◆ **TASK GOAL**: Write out the lines from the one containing "You are a GUI" up to and including the one containing "Viewport: 1383px width, 449px height.", copying them exactly.

◆ **INPUT MATERIAL**:
* * *

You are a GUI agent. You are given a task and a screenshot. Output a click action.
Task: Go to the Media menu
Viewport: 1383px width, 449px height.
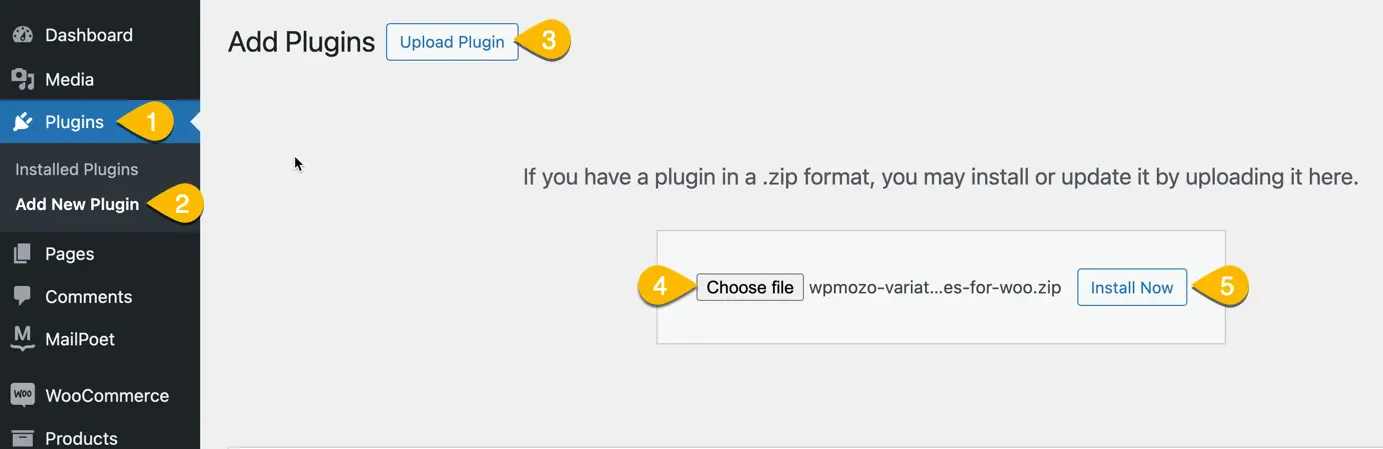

* * *

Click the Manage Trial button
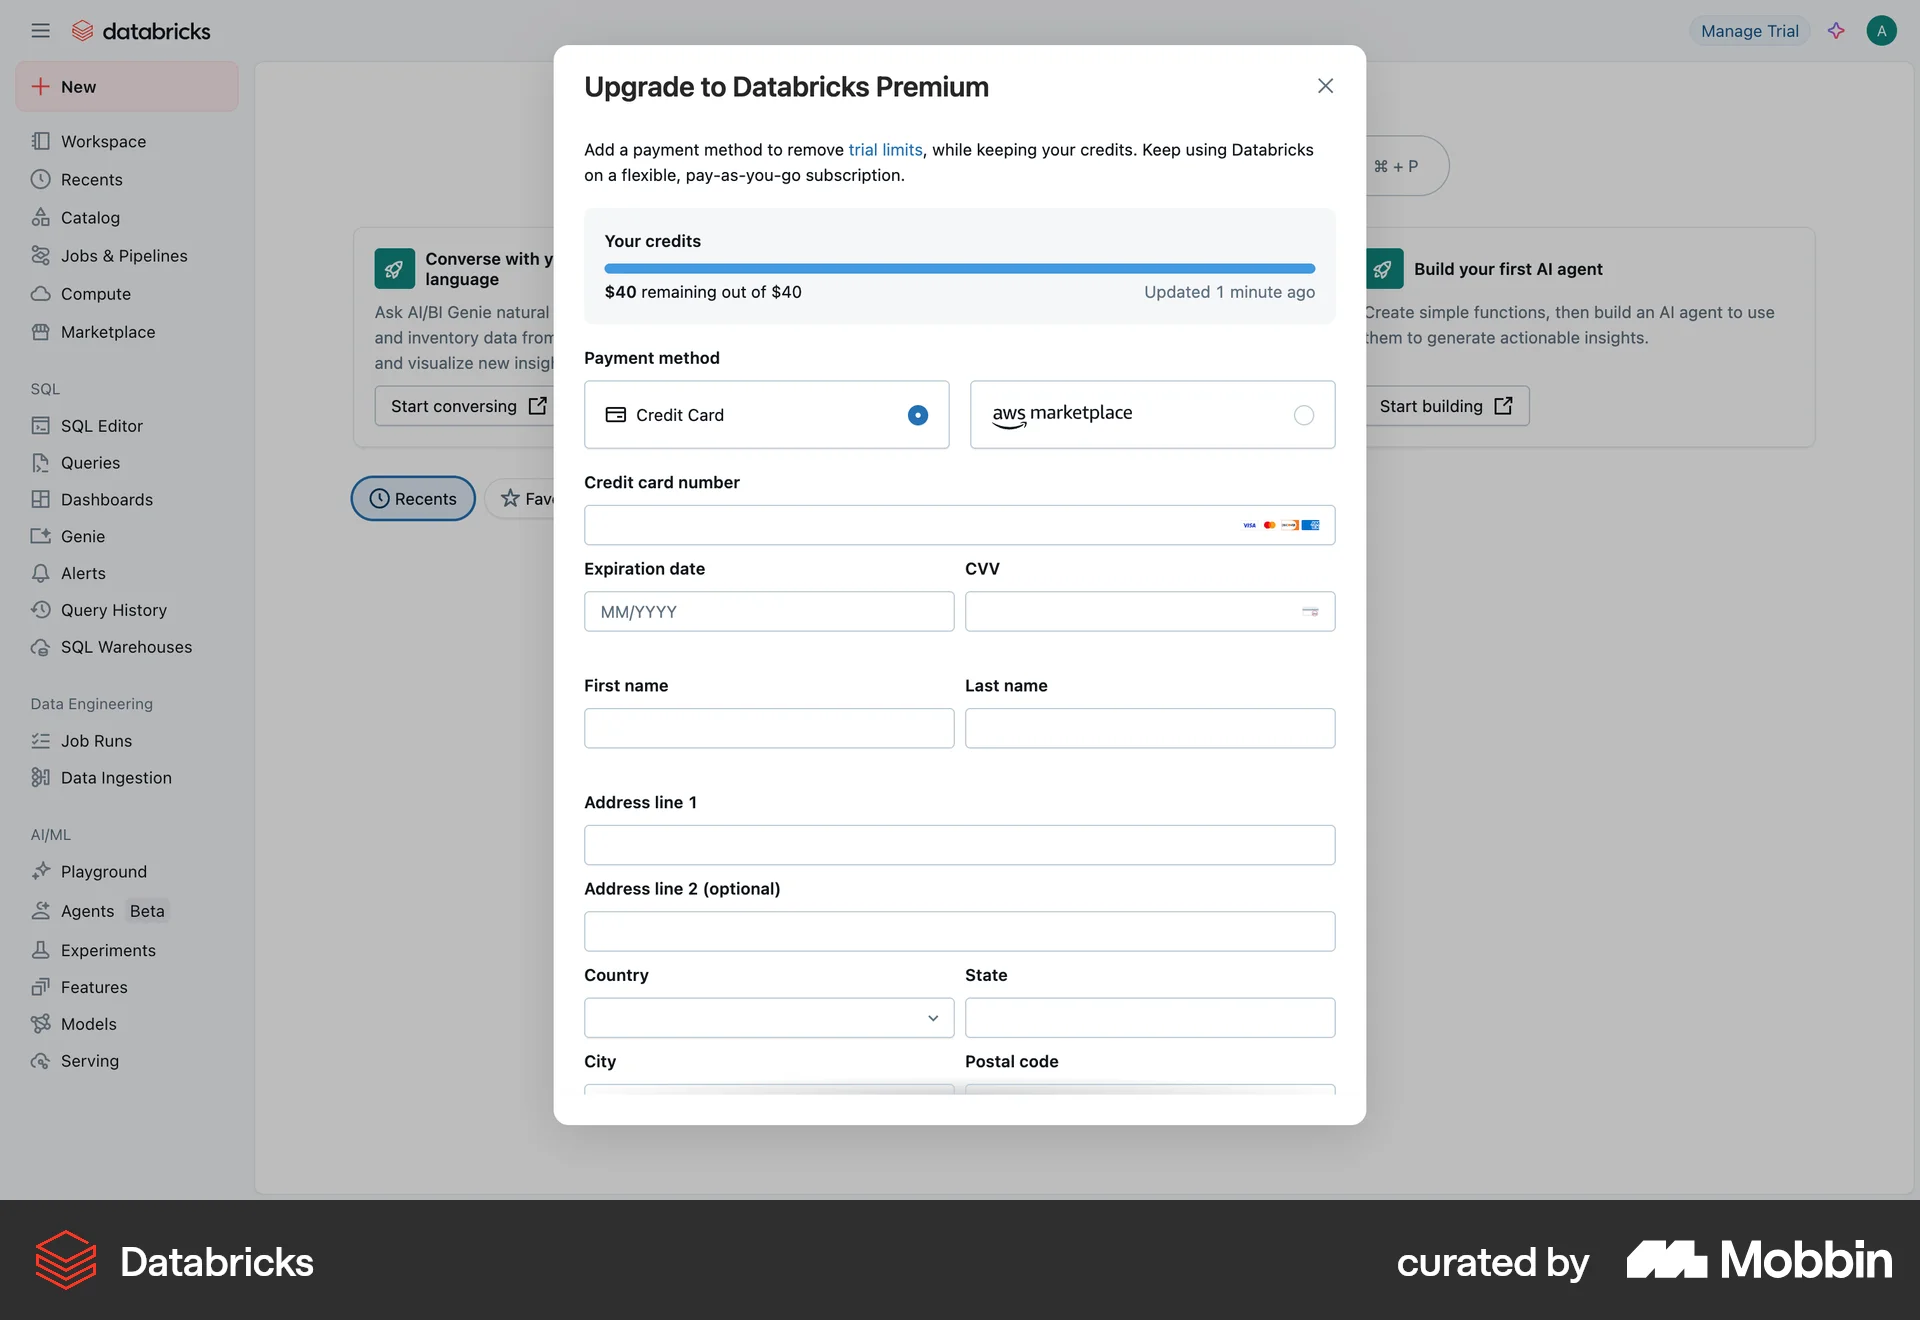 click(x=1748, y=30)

* * *

◆ **RESPONSE FOR THIS EXERCISE**:
You are a GUI agent. You are given a task and a screenshot. Output a click action.
Task: Go to the Media menu
Viewport: 1383px width, 449px height.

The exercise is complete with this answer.